We hit the freeways, admiring the beautiful complexity of the junctions, where lanes flew overhead like con-trails, without visible support, and applauding the relaxed nature of California drivers and their willingness to let uncertain tourists like ourselves cut them up without retaliation. On arrival at the reception venue, it was an unnerving experience; we arrived shortly before the doors opened, and were virtually the only white people in the car-park – you could sense them wondering if we were in the wrong place.

Strangers in a strange land, we were glad to sit down inside, where we were joined by other light-skins, just in time to stop us from circling the wagons. For sheer scale, this was jaw-dropping. We only went to the third day of festivities, and there were 650 people at that alone. The previous day, elsewhere in the state, the more religious/spiritual events had taken place (we were advised to skip this, and took heed), and even these paled into insignificance with the ceremony in India, where the attendance would have shamed many Scottish First Division football teams, at two thousand. No wonder there were three wedding cakes; if there’d been just one, it would have posed difficulties to local air-traffic.

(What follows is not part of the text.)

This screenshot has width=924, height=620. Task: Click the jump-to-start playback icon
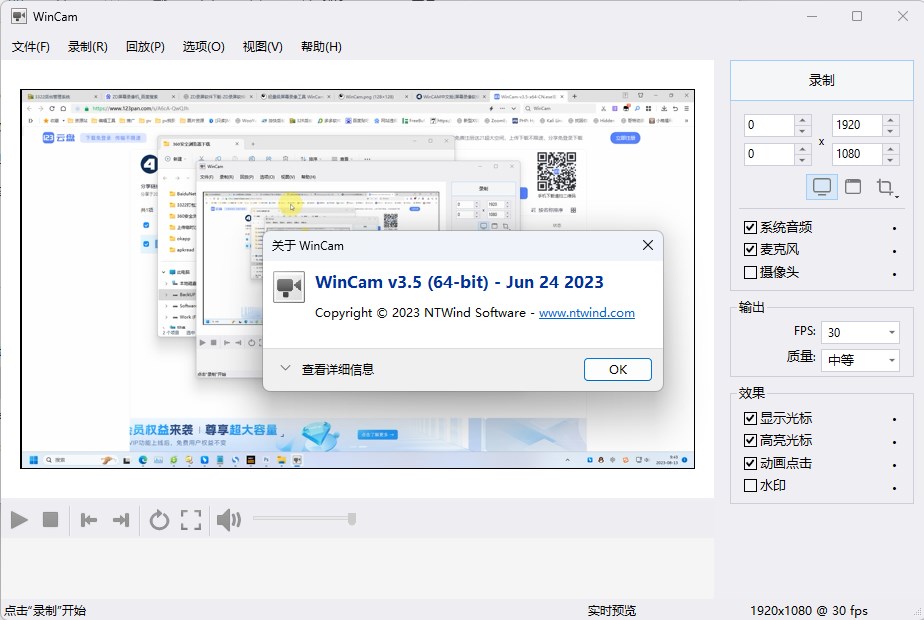(88, 519)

We began to relax, realising that we were not being stared at and, in many ways, this was no different from a Western event. As well as the traditional cake, we had the best man making fun of things and acting as MC, the dresses worn by the bride and her maids of honour (or the Indian equivalent) were as stunning as any veil and gown, and there was a live band pumping out their versions of popular songs. Except, of course, these were popular Indian songs – except for one glorious moment, when I recognised the tune as Cliff Richard’s Congratulations, staple of all the weddings I went to as a kid, and shocked the hell out of Chris by singing along to the bhangra beat.

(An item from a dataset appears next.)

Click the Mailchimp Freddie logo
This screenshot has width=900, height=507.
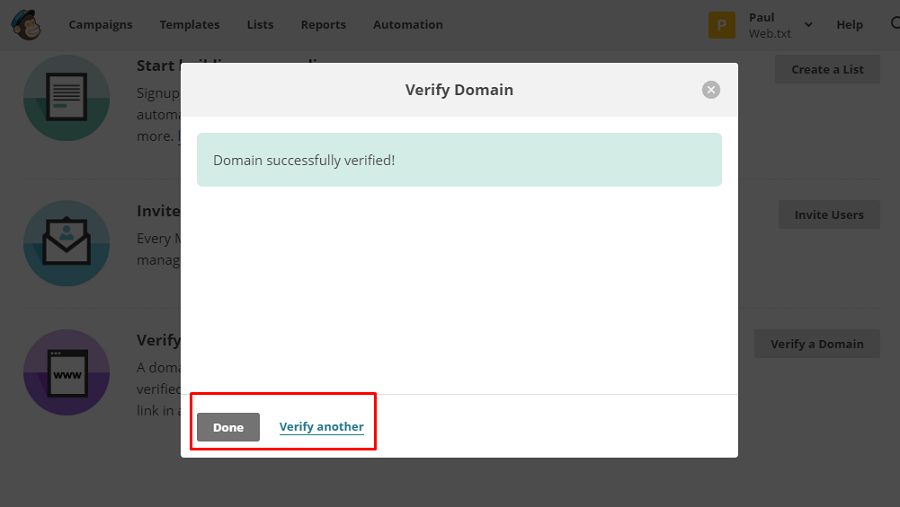click(25, 24)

The differences were, however, striking. Firstly: this being a Hindu occasion, there was no alcohol. This was perhaps a shame, as given a couple of beers, I might have been up for the Indian dancing; as it was, powered by Diet Coke, it was all I could do to prevent myself from my usual caffeine-crazed trick of impersonating a dolphin. Equally, the menu was completely vegetarian, but even to this religious carnivore, not so bad, with enough spices to hide almost completely the taste of the actual vegetables.

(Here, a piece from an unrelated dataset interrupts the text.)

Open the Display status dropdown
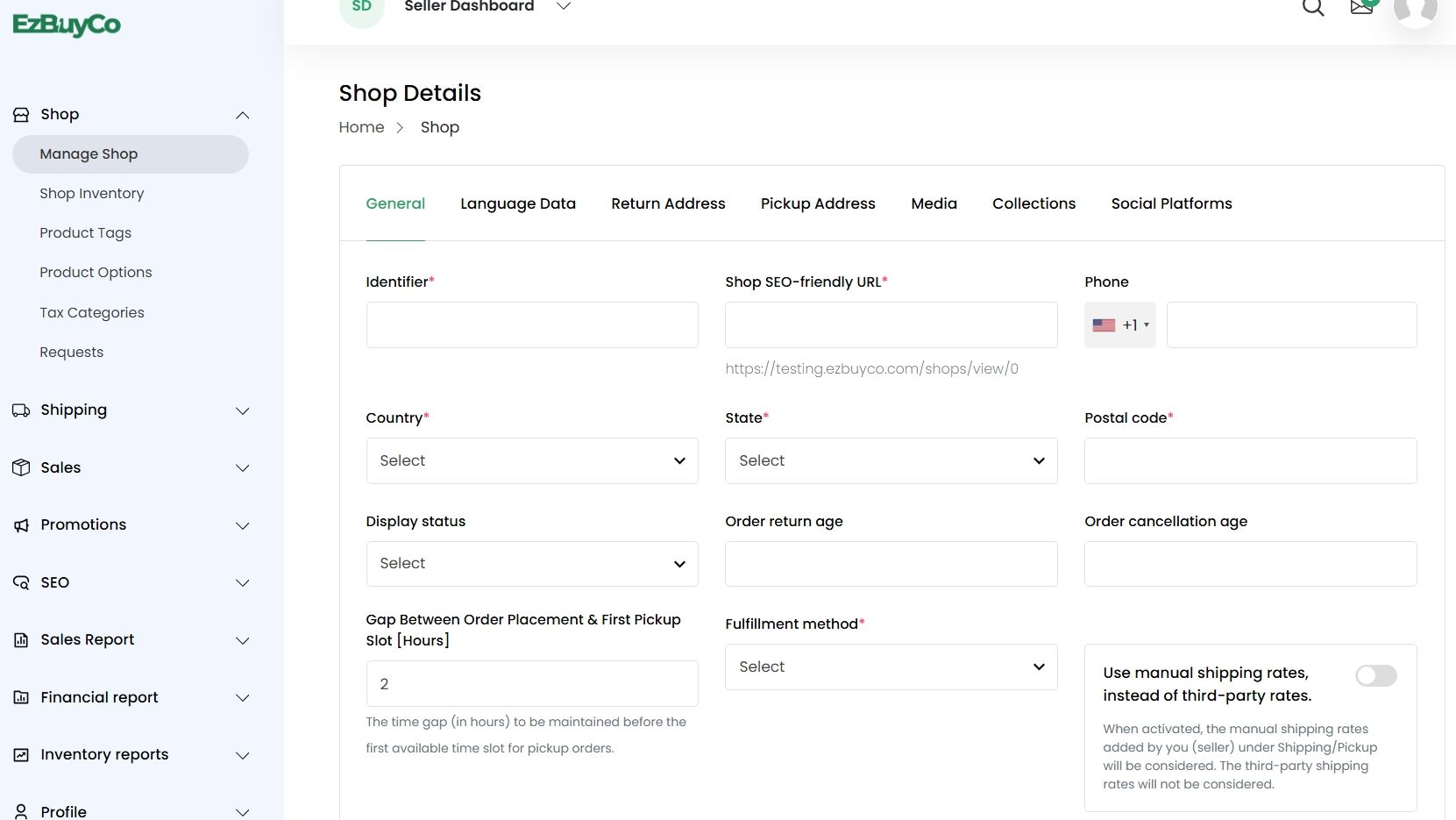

Also had to be impressed with the entertainment, the highlight of which was a musical revue, in which the bride’s and groom’s friends acted out their lives before the wedding, by miming to sections from Indian pop tunes [cue obvious jokes about ‘Ndian-Sync]. This ended with the best man on his knees, surrounded by children clamouring for attention, with his wife out shopping with all her friends. Seeing this really brought home that there wasn’t any difference. Sure, the trappings may have changed, the scale might be different, and I might be bouncing off the ceiling after one two many caffeinated soda, but marriage is really marriage, no matter where you are.